Experiments

You might want to take a look at the following pages before exploring experiments:

On this page we describe how to specify experiments in our experiments.yml file. We will see how to use builds in experiments, redirect the output and enable options such as repeating experiments or setting a timeout. Moreover, we will see that simexpal can be used together with batch schedulers (e.g. Slurm, Oracle Grid Engine (formerly SGE), …), and how to set environment variables.

Specifying Experiments

In this section we will see how to specify experiments with different kinds of Instances and Variants by using the keys:

name: name of the experiment
args: list of experiment arguments.

Experiments with Local/Remote Instances

Assuming we have a ./my_sort.py file in the same directory as the experiments.yml that takes a keyword argument --algo and a path to a single (local/remote) instance as input, we can define our experiments.yml as follows:

How to specify experiments for local and remote instances in the experiments.yml file.

experiments:
  - name: insertion-sort
    args: ['./my_sort.py', '--algo=insertion-sort', '@INSTANCE@']
    stdout: out

In the examples above we created an experiment named insertion-sort. As experiment arguments we have a list of strings (instead of one space separated string). Note that the @-variable @INSTANCE@ resolves to the paths of the instances given in the instances stanza, i.e, /instance_directory/<instance_name>.
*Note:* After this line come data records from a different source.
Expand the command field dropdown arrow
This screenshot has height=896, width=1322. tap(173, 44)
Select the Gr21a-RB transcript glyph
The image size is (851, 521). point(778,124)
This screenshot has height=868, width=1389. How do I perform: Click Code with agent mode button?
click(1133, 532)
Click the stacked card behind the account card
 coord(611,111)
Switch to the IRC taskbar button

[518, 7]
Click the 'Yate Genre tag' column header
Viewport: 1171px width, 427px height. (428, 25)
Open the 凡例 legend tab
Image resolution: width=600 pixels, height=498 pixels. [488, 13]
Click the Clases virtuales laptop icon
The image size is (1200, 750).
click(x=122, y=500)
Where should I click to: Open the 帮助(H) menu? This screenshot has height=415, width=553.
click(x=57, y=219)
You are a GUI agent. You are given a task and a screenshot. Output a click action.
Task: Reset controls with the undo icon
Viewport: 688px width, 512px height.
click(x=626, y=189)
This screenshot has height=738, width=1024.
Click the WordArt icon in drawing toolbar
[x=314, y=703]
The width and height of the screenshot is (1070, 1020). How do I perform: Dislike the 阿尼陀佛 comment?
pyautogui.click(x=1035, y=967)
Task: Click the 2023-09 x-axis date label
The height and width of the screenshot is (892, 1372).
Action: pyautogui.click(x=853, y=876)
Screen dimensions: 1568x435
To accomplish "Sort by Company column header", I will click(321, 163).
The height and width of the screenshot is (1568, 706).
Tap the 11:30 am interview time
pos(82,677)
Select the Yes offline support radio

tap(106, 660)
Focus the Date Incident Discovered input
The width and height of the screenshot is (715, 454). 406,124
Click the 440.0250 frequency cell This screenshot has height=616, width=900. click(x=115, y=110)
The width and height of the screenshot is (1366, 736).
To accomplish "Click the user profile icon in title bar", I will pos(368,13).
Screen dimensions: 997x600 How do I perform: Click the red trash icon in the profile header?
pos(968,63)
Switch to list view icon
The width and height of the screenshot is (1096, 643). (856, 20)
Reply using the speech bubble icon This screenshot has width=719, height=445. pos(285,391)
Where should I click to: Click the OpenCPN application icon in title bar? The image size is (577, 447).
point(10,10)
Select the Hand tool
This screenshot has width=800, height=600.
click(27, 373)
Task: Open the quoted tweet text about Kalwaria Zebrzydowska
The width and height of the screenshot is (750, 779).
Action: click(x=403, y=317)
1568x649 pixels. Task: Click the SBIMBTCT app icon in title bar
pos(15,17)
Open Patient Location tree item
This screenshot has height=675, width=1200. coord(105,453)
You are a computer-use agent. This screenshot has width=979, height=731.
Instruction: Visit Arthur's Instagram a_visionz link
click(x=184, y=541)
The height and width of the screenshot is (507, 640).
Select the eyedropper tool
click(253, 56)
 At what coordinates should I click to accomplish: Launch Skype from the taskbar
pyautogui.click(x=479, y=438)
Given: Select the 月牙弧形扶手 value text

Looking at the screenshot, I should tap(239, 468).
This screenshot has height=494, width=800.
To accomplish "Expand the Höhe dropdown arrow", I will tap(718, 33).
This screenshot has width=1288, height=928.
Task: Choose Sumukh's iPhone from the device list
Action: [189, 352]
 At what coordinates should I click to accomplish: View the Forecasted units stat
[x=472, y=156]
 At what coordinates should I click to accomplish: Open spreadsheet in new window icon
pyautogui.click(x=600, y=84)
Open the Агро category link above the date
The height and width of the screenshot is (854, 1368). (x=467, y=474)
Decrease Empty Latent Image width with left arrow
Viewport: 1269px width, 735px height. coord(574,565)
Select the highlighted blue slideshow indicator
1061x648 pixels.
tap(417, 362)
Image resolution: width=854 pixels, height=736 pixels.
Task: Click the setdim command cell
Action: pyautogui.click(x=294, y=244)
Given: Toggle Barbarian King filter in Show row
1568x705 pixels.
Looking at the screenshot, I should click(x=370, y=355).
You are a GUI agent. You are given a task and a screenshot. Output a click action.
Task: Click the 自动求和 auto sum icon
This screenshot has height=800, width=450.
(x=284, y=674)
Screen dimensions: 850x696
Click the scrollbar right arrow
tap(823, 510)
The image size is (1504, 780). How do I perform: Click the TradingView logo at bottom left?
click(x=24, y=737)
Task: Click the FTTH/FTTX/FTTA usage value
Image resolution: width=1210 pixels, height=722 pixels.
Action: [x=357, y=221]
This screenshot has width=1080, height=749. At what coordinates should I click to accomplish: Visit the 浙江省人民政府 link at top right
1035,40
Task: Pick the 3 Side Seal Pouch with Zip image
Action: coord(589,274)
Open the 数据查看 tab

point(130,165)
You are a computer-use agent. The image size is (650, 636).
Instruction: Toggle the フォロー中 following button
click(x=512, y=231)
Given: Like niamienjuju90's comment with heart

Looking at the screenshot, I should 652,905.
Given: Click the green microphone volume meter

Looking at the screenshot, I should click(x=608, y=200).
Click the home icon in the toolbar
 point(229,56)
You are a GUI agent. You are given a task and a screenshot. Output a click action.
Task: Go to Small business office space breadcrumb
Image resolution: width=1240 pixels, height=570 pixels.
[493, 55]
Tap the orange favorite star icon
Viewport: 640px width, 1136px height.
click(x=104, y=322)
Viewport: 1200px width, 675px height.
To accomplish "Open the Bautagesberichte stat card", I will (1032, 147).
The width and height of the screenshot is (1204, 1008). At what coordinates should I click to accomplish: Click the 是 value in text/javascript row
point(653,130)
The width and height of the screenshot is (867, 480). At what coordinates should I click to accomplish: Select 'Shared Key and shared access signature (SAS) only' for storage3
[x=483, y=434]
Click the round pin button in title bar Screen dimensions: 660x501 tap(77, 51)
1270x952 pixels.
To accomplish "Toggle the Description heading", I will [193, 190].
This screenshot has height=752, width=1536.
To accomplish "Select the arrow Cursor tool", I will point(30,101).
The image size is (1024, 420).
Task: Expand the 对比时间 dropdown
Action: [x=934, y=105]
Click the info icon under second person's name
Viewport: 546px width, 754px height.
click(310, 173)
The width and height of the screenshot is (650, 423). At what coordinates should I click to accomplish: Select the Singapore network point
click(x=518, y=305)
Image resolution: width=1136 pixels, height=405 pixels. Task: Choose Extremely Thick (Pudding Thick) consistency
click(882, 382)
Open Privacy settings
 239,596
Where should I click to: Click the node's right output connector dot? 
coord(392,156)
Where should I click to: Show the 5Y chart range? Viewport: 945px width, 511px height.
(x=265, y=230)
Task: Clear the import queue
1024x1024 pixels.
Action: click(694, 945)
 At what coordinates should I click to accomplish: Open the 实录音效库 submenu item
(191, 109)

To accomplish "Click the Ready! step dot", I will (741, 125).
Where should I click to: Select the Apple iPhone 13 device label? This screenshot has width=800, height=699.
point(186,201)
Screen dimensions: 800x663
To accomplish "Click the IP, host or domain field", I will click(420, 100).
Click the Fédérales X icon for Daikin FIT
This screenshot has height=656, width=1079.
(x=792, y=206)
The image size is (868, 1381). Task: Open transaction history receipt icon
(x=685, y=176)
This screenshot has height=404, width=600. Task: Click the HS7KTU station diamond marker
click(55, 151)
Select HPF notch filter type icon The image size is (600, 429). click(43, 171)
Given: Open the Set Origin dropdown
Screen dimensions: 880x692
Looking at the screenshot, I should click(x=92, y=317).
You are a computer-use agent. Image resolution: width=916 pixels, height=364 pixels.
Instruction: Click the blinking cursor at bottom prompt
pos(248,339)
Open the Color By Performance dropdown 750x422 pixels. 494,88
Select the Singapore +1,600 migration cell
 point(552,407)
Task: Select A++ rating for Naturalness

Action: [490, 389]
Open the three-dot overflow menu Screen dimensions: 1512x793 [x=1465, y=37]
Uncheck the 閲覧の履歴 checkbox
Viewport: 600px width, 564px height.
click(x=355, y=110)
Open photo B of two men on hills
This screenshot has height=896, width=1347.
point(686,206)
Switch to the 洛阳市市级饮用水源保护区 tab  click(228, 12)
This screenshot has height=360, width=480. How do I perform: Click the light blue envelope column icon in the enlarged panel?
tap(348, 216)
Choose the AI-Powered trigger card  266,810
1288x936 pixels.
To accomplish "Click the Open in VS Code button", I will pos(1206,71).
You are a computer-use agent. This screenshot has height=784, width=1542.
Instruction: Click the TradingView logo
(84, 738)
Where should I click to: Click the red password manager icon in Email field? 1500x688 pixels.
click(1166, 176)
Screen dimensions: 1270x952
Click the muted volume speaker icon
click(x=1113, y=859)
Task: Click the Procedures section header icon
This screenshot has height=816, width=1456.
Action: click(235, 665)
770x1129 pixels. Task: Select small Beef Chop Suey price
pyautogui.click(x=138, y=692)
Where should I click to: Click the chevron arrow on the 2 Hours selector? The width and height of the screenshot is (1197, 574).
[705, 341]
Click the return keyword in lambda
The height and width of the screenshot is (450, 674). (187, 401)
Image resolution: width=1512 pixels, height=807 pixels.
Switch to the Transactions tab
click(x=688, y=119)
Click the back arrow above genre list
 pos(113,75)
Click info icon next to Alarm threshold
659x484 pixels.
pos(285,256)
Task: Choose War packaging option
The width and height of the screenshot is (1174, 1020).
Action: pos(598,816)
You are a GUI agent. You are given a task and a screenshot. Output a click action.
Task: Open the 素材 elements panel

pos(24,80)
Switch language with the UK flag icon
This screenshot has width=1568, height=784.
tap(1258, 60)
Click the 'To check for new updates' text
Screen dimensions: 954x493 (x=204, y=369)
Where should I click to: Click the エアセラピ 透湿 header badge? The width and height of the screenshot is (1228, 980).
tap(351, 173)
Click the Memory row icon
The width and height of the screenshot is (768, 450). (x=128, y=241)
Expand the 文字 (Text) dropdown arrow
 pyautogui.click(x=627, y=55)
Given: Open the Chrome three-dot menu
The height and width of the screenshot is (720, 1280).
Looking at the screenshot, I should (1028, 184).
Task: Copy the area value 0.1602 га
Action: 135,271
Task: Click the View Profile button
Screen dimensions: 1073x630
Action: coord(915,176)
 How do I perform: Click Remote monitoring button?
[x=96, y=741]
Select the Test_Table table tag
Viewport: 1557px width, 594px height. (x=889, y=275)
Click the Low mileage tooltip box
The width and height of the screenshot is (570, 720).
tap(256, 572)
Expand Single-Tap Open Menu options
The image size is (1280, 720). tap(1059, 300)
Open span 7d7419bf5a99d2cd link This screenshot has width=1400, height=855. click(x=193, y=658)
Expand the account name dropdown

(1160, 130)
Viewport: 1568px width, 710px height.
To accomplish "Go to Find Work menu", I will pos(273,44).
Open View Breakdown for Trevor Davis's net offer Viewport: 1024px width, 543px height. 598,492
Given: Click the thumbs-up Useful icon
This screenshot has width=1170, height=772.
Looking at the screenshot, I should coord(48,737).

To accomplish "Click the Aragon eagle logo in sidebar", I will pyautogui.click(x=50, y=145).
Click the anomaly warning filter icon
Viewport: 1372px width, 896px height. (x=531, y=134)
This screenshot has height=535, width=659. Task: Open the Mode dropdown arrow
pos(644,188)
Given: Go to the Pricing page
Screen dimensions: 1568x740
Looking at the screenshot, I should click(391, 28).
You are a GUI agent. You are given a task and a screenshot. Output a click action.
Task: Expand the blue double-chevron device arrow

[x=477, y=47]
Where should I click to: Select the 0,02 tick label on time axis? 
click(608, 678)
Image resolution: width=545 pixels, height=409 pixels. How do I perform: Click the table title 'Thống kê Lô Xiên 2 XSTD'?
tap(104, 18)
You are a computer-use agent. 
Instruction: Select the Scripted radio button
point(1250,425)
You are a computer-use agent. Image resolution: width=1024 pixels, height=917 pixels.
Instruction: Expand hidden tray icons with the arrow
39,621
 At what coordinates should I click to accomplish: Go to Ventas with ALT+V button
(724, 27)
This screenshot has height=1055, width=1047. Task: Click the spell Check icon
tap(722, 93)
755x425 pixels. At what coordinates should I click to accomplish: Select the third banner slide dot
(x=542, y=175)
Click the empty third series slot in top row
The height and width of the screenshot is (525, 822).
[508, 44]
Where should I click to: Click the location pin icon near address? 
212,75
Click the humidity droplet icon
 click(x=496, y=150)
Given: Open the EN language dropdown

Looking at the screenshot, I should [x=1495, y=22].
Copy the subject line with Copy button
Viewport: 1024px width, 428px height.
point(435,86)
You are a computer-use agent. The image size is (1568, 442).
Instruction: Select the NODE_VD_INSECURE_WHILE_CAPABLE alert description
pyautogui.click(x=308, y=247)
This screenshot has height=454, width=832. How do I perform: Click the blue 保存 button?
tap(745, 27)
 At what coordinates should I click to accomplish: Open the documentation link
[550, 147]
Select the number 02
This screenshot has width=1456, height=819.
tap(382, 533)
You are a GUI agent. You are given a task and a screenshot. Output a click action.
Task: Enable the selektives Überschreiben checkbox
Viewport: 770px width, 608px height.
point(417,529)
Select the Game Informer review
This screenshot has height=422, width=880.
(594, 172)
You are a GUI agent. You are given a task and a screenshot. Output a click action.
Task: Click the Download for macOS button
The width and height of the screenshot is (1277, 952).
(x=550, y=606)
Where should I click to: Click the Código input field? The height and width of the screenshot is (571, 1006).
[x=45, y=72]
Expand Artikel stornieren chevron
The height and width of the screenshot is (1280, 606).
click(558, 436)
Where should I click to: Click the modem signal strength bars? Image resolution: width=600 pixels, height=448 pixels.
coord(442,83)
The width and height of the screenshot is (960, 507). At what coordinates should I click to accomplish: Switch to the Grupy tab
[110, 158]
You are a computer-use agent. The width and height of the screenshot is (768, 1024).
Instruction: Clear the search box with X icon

If the instances have Extra Arguments, we further need to add the @-variable @EXTRA_ARGS@ to the experiment arguments, e.g, args: ['./my_sort.py', '--algo=insertion-sort', '@INSTANCE@', '@EXTRA_ARGS@'] for the example above. @EXTRA_ARGS@ will resolve to the specified extra arguments of the respective instance (and also the used variants, see below).

Experiments with Multiple Extension Instances

Specifying experiments with multiple extension instances works similarly to specifying experiments with local/remote intances. They only differ in the used @-variable in the experiment arguments. Here, we use the @-variable @INSTANCE:<ext>@, where <ext> is an extension that is specified in the extensions key of an instance in the instances stanza.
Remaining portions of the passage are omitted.